## SOURCE DOCUMENT
————
Insight to whether retinal mosaicism reduces disease penetrance long-term or provides only transient rescue comes from CRISPR repair of recessive RP mice at the blastocyst stage. HDR of mutated Pde6b generated mice with 19% and 36% mosaicism, which disproportionately translated to photoreceptor rescue of 50% and 76%, respectively [Citation17]. Visual function was also improved disproportionately and did not diminish in the time between functional tests. This is consistent with CRISPR-induced mosaicism in mice used to verify mutational pathogenicity in Leber congenital amaurosis (LCA) 16. Founder mice mosaic for a Kcnj13 mutation affecting RPE function showed mild but long-term photoreceptor preservation adjacent to WT RPE [Citation18]. Furthermore, a unique clinical finding in which 13% mosaicism of a RHO mutation was identified in an unaffected individual suggests feasibility to dominant RP patients [Citation19]. These findings support the idea that mosaic distribution of genetically corrected photoreceptors provides meaningful benefit.
CRISPR repair of frameshift mutations may utilize both HDR and NHEJ. In a CRISPR-repaired mouse model of dominant nuclear cataracts, a 1bp deletion in Crygc was corrected by indels of +1bp, −2bp, and −5bp in the coding sequence to restore the correct ORF [Citation20]. Inverse to the one-third failure probability for ablation, two-third of indels will fail to restore the ORF and in vivo efficiency may be expected at half the 33–36% observed for ablation [Citation10]. Interestingly, CRISPR-corrected mice were repaired by NHEJ at rates comparable to HDR, indicating an additive therapeutic advantage if HDR becomes amenable to in vivo use.
4. Circumventing cell transplants and gene replacement
NHEJ-mediated excision of a genomic segment can also restore ORFs. The intronic mutation in LCA10 patients causes CEP290 mis-splicing, ORF disruption, and loss of protein expression, which accounts for 21% of all LCA cases [Citation21]. Dual cleavage at sites flanking the mutation restored the ORF and protein expression in patient fibroblasts [Citation22]. This strategy was tested ex vivo with its intended use for in vivo editing. Thus, the approach for CEP290 circumvents cell transplants. It also averts technical limitations for viral delivery of large genes, and is safer as CEP290 expression remains regulated by its endogenous promoter.
————
## DATA FOR ANALYSIS

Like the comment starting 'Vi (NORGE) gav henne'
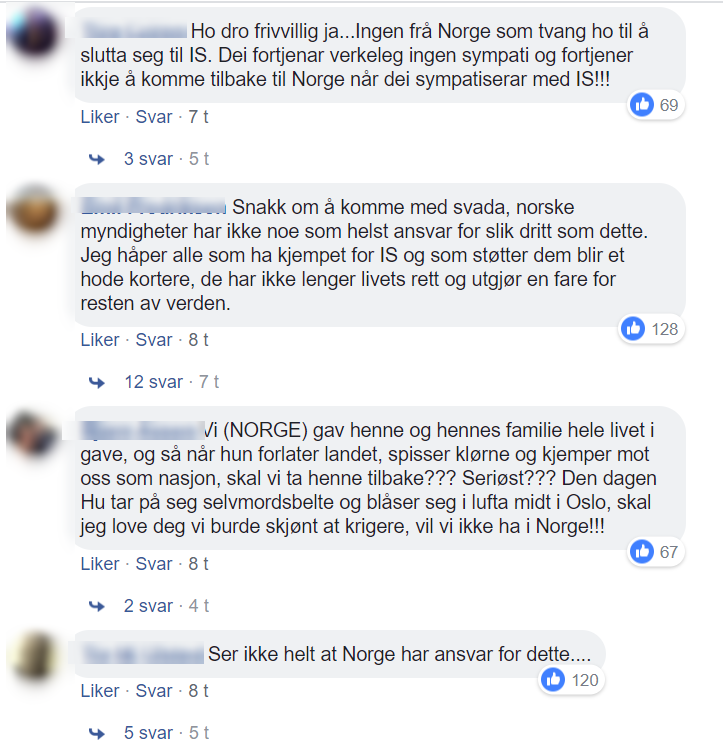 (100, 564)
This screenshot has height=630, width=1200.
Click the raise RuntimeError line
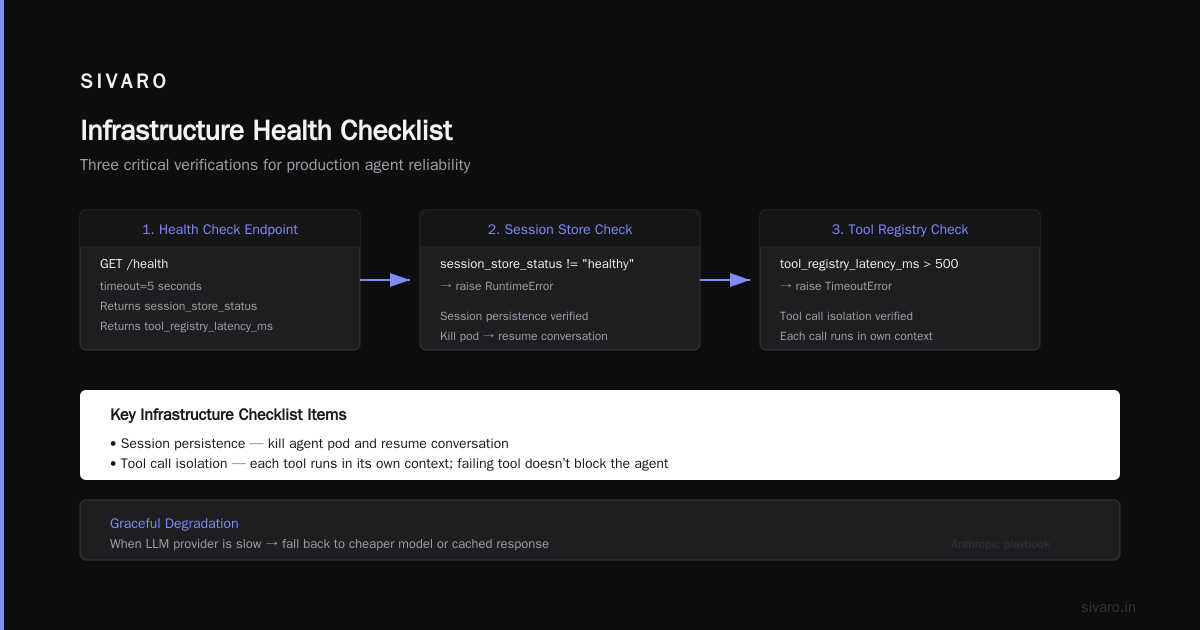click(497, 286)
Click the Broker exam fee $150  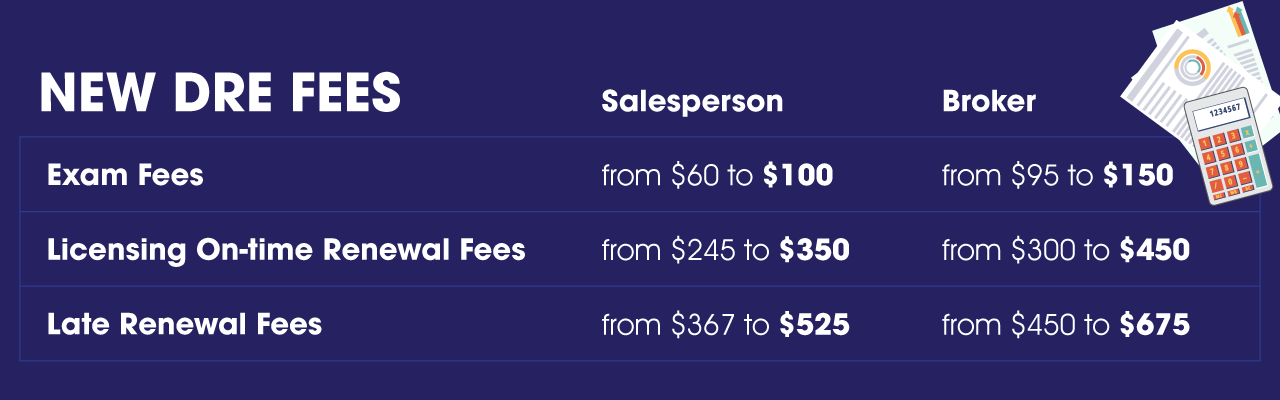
————
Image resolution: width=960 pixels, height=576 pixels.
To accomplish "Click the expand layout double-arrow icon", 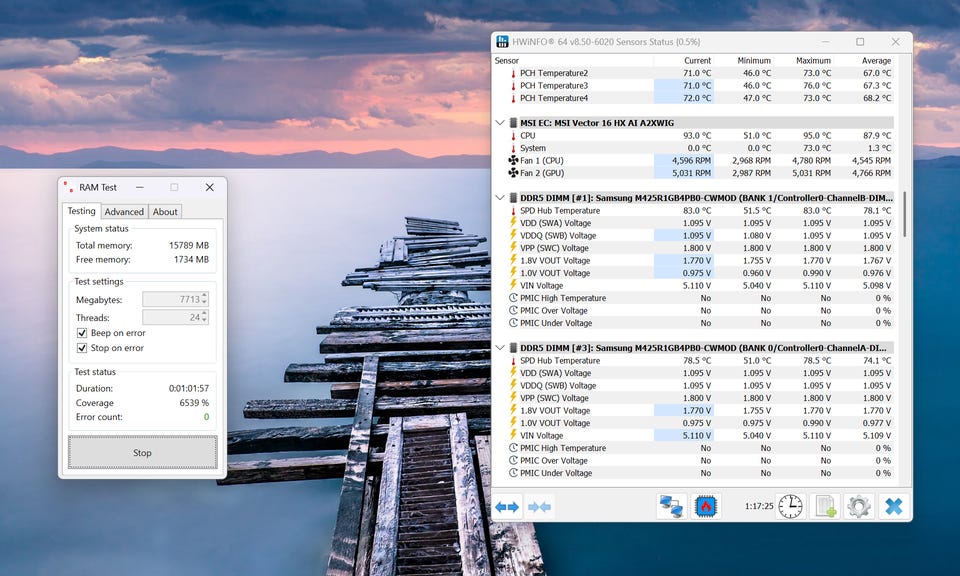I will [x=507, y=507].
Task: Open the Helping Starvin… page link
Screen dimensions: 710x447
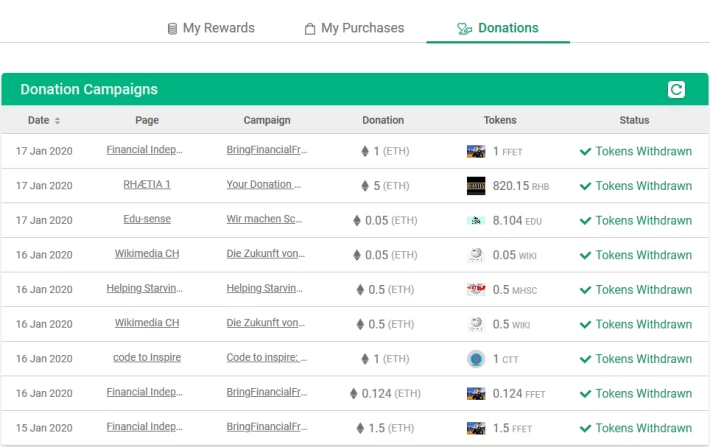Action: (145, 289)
————
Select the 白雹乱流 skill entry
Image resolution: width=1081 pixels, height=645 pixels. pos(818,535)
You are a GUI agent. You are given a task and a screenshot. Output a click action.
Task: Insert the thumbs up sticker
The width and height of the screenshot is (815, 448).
————
## PROMPT A
List every gene named in the CRISPR retinal repair passage.
## PROMPT B
According to the CRISPR retinal repair passage, what share of all LCA cases does the intronic CEP290 mutation account for?
## PROMPT C
Extend the CRISPR retinal repair passage, starting after its last sentence.

## TASK RESULT A
Pde6b, Kcnj13, RHO, Crygc, CEP290

## TASK RESULT B
21%

## TASK RESULT C
The promise of ORF restoration by excising a mutation hotspot in the dystrophin gene generated substantial attention for the treatment of Duchene’s muscular dystrophy. The similar approach for CEP290 may have even greater merit as exons are not removed, and the retina’s compartmentalization simplifies delivery. An analogous strategy is also being explored to excise a splicing mutation in USH2A for Usher syndrome, and PAX6 is a target of mutation-specific ablation for dominant Aniridia, similar to the approach for RHO P23H [Citation12]. Nevertheless, autologous transplants are proposed using iPSCs corrected ex vivo for mutations in MAK [Citation12] and TRNT1 [Citation23] for recessive RP, ABCA4 for Stargardt’s cone-rod dystrophy [Citation24], and CLN3 for Batten disease [Citation25]. For genes in which in vivo correction is impossible and/or impractical due to extensive mutational heterogeneity, alternative-editing strategies may still offer alternatives to cell transplant. For example, conversion of rods to cones by Nrl in vivo ablation can effectively nullifies mutations in rod-specific genes such as Rho and Pde6b, whereas the opposite conversion could mitigate cone-specific dystrophies [Citation26].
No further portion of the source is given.